Page excerpt:
┏━━

A Fine February Finish

Leap Year, with its extra February day, seemed to be custom made for my sewing schedule. I had hoped to have my gray cashmere coat finished by the end of the month, and thanks to those extra 24 hours, I managed to do just that – barely! I will confess to taking out basting stitches, steaming, and adding two bar tacks to the lining on March 1st (gasp), but now my coat is finished.

A Fine Feb Finish

A Fine February Finish

Photos of me in this coat will be in a future post…

Like Claire McCardell, who said “I believe in a collection of coats,” and coats are “revealing, a clue to your taste, and your knowledge of Fashion,” I also believe that one should not “make a coat too basic.” The unique aspect of fashion sewing is that one can start with a basic (or not-so-basic) coat pattern and then make it her own.

The first owner of this Vogue Designer Original pattern, designed by Guy Laroche, which I used for my coat, had obviously used it. (This isn’t always the case – many vintage patterns are still “factory-folded” and in their unused condition.)

When I purchased the pattern, I had already decided to lengthen the sleeves, which are shown on the pattern envelope as “below-elbow” or bracelet-length. I wanted full-length sleeves as a practical matter. Much to my delight, the original owner had decided the same and had added tissue paper inserts into the sleeve pattern pieces. As it turned out, the length she had decided upon was also exactly right for me.

What a nice surprise to find the sleeves already lengthened!

What a nice surprise to find the sleeves already lengthened!

┗━━

The problem:
Continue the post about sewing the gray cashmere coat, starting after its last sentence. Nothing in the material is needed.

Data excerpts:
┏━━

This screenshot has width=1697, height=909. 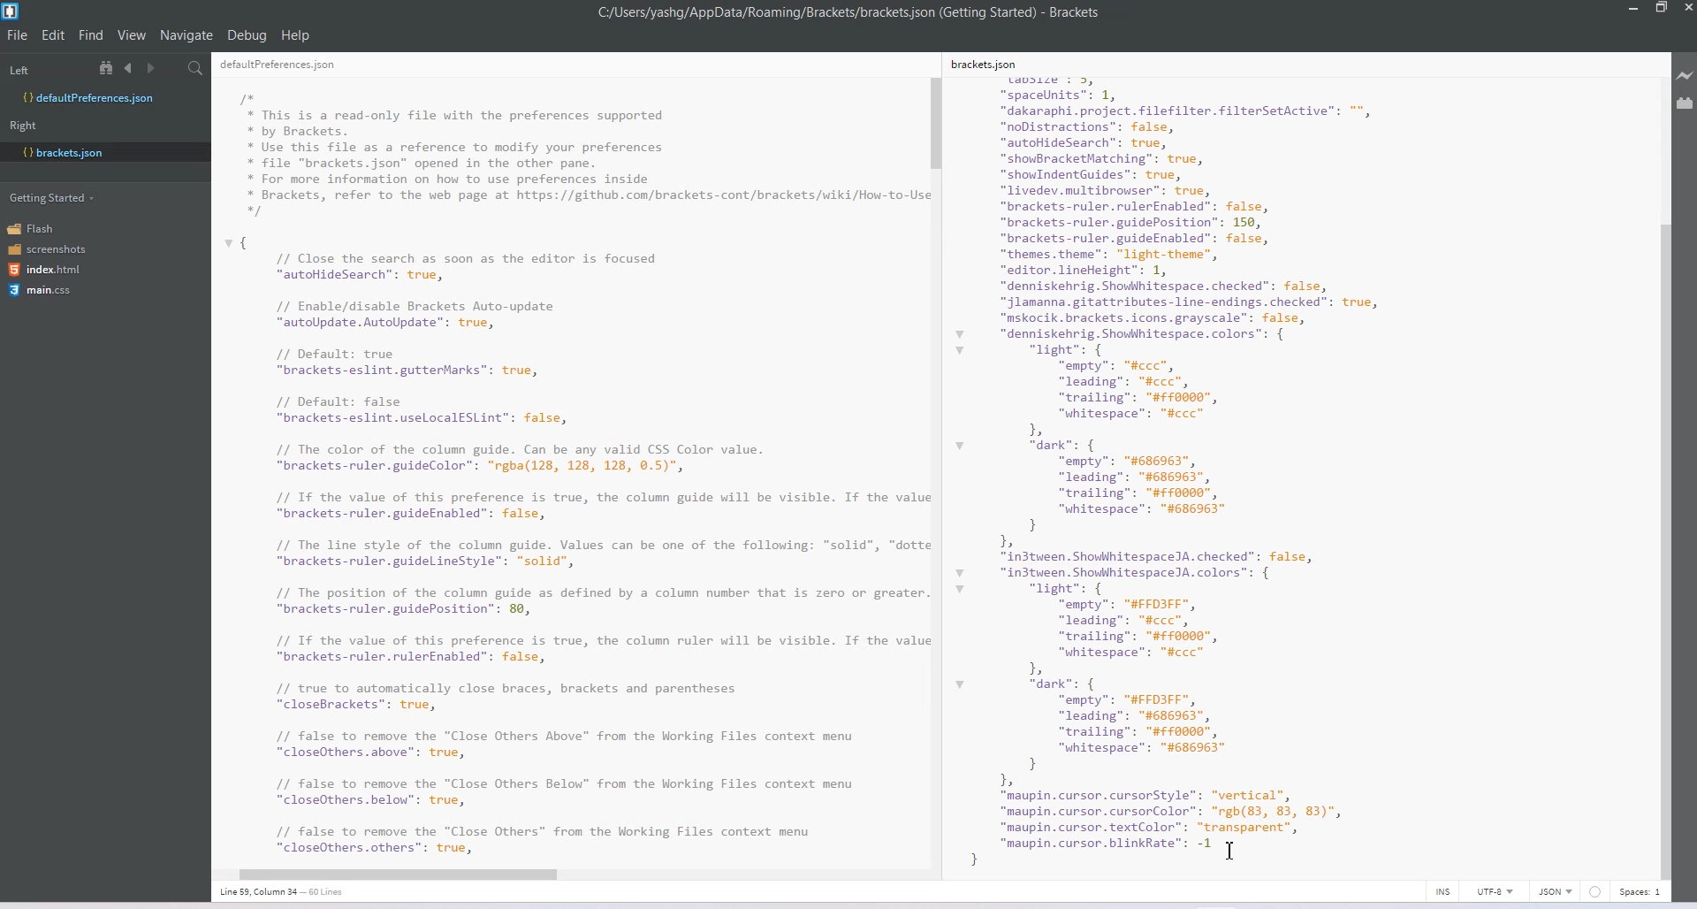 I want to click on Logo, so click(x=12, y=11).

┗━━
┏━━

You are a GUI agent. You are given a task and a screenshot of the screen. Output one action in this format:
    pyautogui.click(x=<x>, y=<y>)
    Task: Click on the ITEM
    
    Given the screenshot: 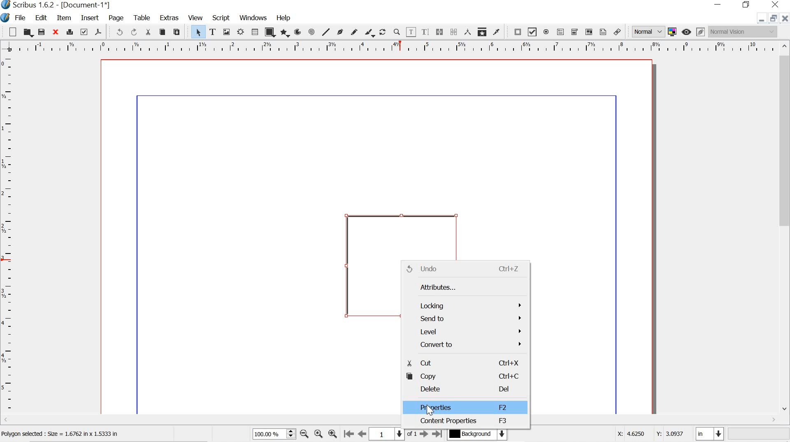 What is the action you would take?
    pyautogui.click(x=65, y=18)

┗━━

Task result:
There are really only a few details I chose for this coat which serve to make it “not basic.” Besides the bound buttonholes (which used to be basic but are not so much anymore!), I put emphasis on the buttons, the lining and a couple of the finishing details.

First the buttonholes and buttons: because the cashmere fabric is coat-weight, I needed to make the “lips” of the buttonholes a bit wider than normal. Once again, I used an organza patch on the underside of the buttonholes, which makes a very nice interior finish:

The line of basting stitches is the fold line - the organza patch is on the facing part of the front edge.

The line of basting stitches is the fold line – the organza patch is on the facing part of the front edge.

Here is the patch ready to be sewn onto the back of the buttonhole.

Here is the patch ready to be sewn onto the back of the buttonhole.

I found these vintage buttons in an Etsy shop. Although they appear to be gray mother-of-pearl, they are actually plastic. The iridescent strip through the middle of each one, along with the square detail on the tops, gave me the idea to arrange them on an angle. I think they add just the right amount of interest to the front of the coat.

The "square" detail on the buttons picks up the design in the lining fabric.

The “square” detail on the buttons picks up the design in the lining fabric.

A Fine February Finish

Using the printed wool challis for the lining certainly elevates this coat to a notch above ordinary. The sleeves are lined with gray rayon Bemberg for practicality’s sake.

An inside out view, trying out the lining.

An inside out view, trying out the lining.

This photo shows a good look at the finished buttonholes, too.

This photo shows a good look at the underside of the finished buttonholes, too.

Of course the detail I love the most is the flat piping I added to the front interior edges of the lining.  As I have said before, doing this is so easy and adds so much.

A Fine Feb Finish

A Fine February Finish

Here is the flat piping stitched in place - so easy!

Here is the flat piping stitched in place – so easy!

The final small detail, which helps the collar to keep its shape, is under-stitching (by hand) on its underside.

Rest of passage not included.